Introduction to Algorithms

Similar to, “Introduction to Transmission Lines”, I wanted to type up my notes here as a way to study some more. Hopefully there is some useful content here for someone interested in learning a bit more about algorithms.

In preparation for my midterm the topics are:

Bounding and comparing complexities of algorithms
Understanding asymptotic runtimes (big-o, theta, & omega)
Finding recurrence relations and solving them
- Master Method
- Substitution
- Recursion Tree
Dynamic Programming
- It’s basic structure
- Be familiar with:
  - LCS
  - Rod Cutting
  - Knapsack
  - LIS
- Explain why DP improves each
Sorting & searching algorithms

Bounding and Algorithm Complexities

Every algorithm has a certain speed at which it runs. What we care about however is the efficiency and time it takes at very large values of ‘n’. The algorithms that perform the fastest for large ‘n’ usually perform better for everything except very small ‘n’. There are three terms we can use to express the various run times:

Big-O: The upper bound, the worst case runtime the algorithm will get.

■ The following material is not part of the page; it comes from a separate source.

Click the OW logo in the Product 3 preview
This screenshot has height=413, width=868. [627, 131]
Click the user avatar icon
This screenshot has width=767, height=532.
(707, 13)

This doesn’t tell us anything about the fastest it can be.
- For f(n) = O(g(n)) : There must exist positive constants, n0 and c, such that 0<=f(n)<=cg(n) for all n>=n0
Big-Omega: The lower bound, the best case it can be. Tells us nothing about worst case.
- For f(n) = Omega(g(n)) : There must exist positive constants, n0 and c, such that 0<=c1*g(n)<=f(n)<=c2*g(n) for all n>=n0
Big-Theta: This covers above and below the algorithm. There must exist some ‘C’ such that the runtime bounds below and above.
- For f(n) = Theta(g(n)) : There must exist positive constants, n0 and c, such that 0<=cg(n)<=f(n) for all n>=n0

When identifying these runtime you can drop the lower exponentials and slower runtimes. For example n^2+n+1 can be bound above by O(n^2) because eventually the other components will be irrelevant compared to n^2. Inversely you can prove that a statement is false pretty easily as well. Take for example 6n^3=O(n^2), and even suppose there are c and n such that: 6n^3<=cn^2. This might seem okay, but dividing each side by n^2 leaves you with: 6n <= c, which cannot hold as n increases to infinity because c is just a constant.

Asymptotic Runtimes

O(1)
O(loglogn)
O(logn)
O(log^c(n)), c>1
O(n^c), 0<c<1
O(n)
O(nlogn)
O(n^2)
O(n^c), c>1
O(C^n), C>1
O(n!)
O(n*n!)

Finding Recurrence Relations and Solving them

Master Method

The master theorem concerns recurrence relations of the form:

T(n) = a \; T\!\left(\frac{n}{b}\right) + f(n) \;\;\;\; \mbox{where} \;\; a \geq 1 \mbox{, } b > 1

In the application to the analysis of a recursive algorithm, the constants and function take on the following significance:

n is the size of the problem.
a is the number of subproblems in the recursion.
n/b is the size of each subproblem. (Here it is assumed that all subproblems are essentially the same size.)
f (n) is the cost of the work done outside the recursive calls, which includes the cost of dividing the problem and the cost of merging the solutions to the subproblems.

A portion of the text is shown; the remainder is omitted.